Cyrus and Solomon Built the Temple the Same Way for Different Reasons
The Talmud examines one small detail of Temple construction, timber in the walls, to decide whether Cyrus the Great was righteous or secretly planning arson.
There is a talmudic argument about wood in a wall that is actually an argument about whether you can trust a king who does the right thing for the wrong reason.
The setting is the reconstruction of the Jerusalem Temple after the Babylonian exile. The Book of Ezra records that King Cyrus of Persia, who conquered Babylon in 539 BCE, issued a decree permitting the Jews to return to their land and rebuild the Temple. He funded part of the construction. He returned the Temple vessels Nebuchadnezzar had looted. The same book of Ezra records, at chapter 6 verse 15, that the Second Temple was completed in the sixth year of the reign of King Darius. Both kings participated in rebuilding what Babylon had destroyed.
The Ein Yaakov, the sixteenth-century collection of talmudic aggadah compiled by Rabbi Jacob ibn Habib, preserves a discussion from Tractate Rosh Hashanah in which the sages ask what seems like a simple question: was Cyrus a righteous king?
R. Abahu says yes. He was righteous enough that his years were counted according to the calendar of the kings of Israel, beginning with the month of Nissan rather than the month of Tishrei. In ancient Jewish legal reckoning, this was a significant honor. It meant Cyrus was treated as belonging to the tradition of righteous kings, not foreign rulers.
R. Joseph raises a contradiction immediately. If Cyrus was righteous throughout, how do we reconcile the verse in Ezra 6 that describes the Temple completion in Darius's reign with the verse that describes Cyrus as the one who authorized it? The answer, R. Joseph suggests, is that there were two phases: Cyrus before he became wicked, and Cyrus after. Two passages, two different kings, one person.
R. Cahana pushes back. How can you say Cyrus became wicked? The same book of Ezra records him ordering generous provisions for the Temple service: "young bullocks, rams, lambs for burnt-offerings, wheat, salt, wine and oil, according to the word of the priests in Jerusalem, let it be given day by day without fail" (Ezra 6:9). That is not the behavior of a wicked man.
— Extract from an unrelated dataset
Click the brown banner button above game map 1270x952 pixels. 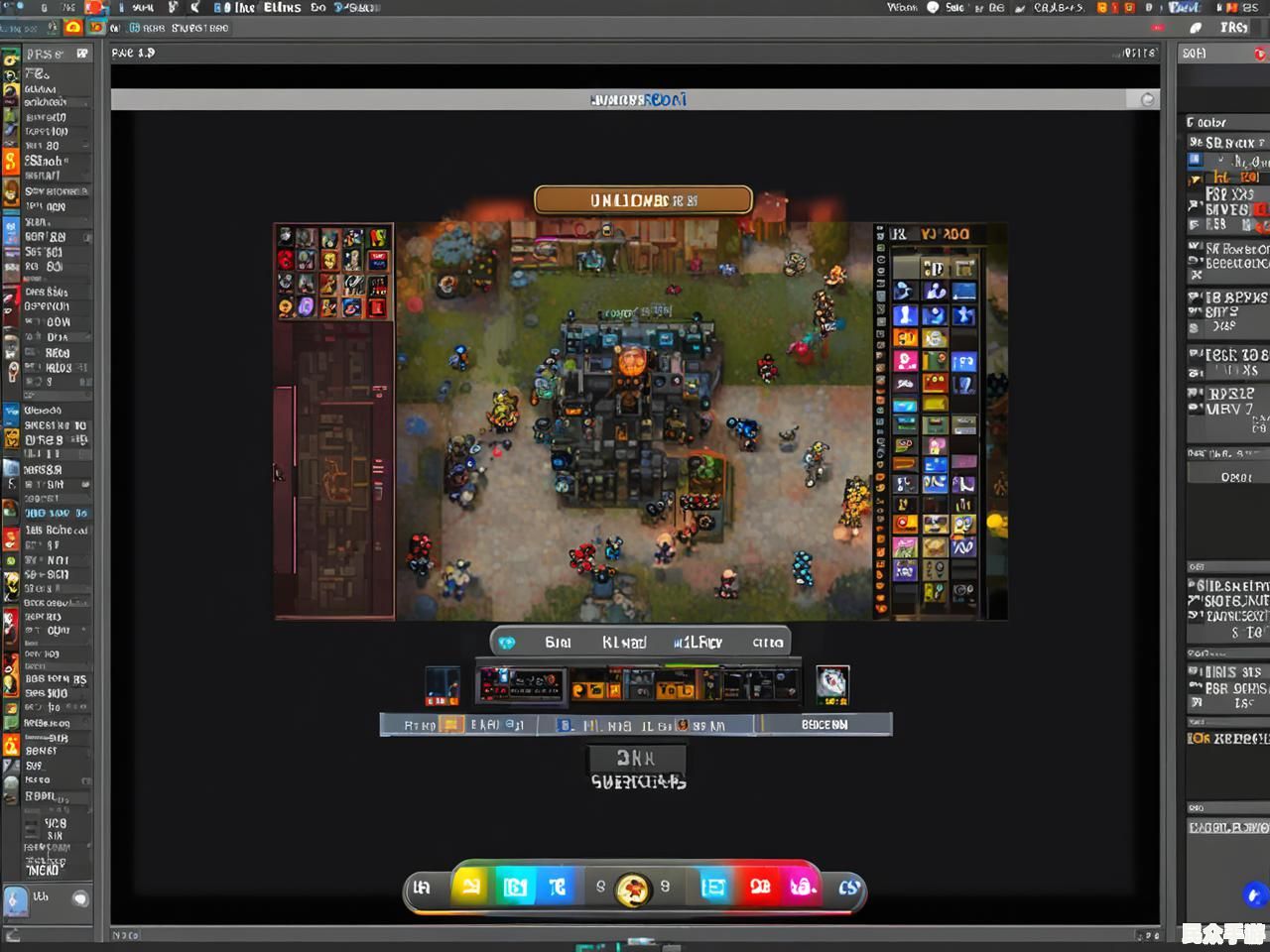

R. Isaac answers with a move that is pure talmudic judo. He uses R. Cahana's own evidence against him. Look at the reason Cyrus gave for his generosity. The verse continues: "that they may offer sacrifices of sweet savor unto the God of heaven, and pray for the life of the king and his sons." He did it for his own benefit. He wanted the priests praying for his dynasty. The Ein Yaakov records R. Isaac asking: does selfish motivation nullify the righteousness of the act?
The discussion does not settle cleanly on yes or no. Instead, the rabbis reach a ruling through a different piece of evidence entirely. It is about how Cyrus ordered the Temple walls to be built.
Ezra 6:4 specifies the construction pattern: "with three rows of great stones and a row of new timber." The exact same construction pattern appears in the first Temple. When Solomon built the original Temple, according to I Kings 6:36, he used "three rows of hewn stone and one row of cedar beams." The blueprints match. Cyrus was building the way Solomon built.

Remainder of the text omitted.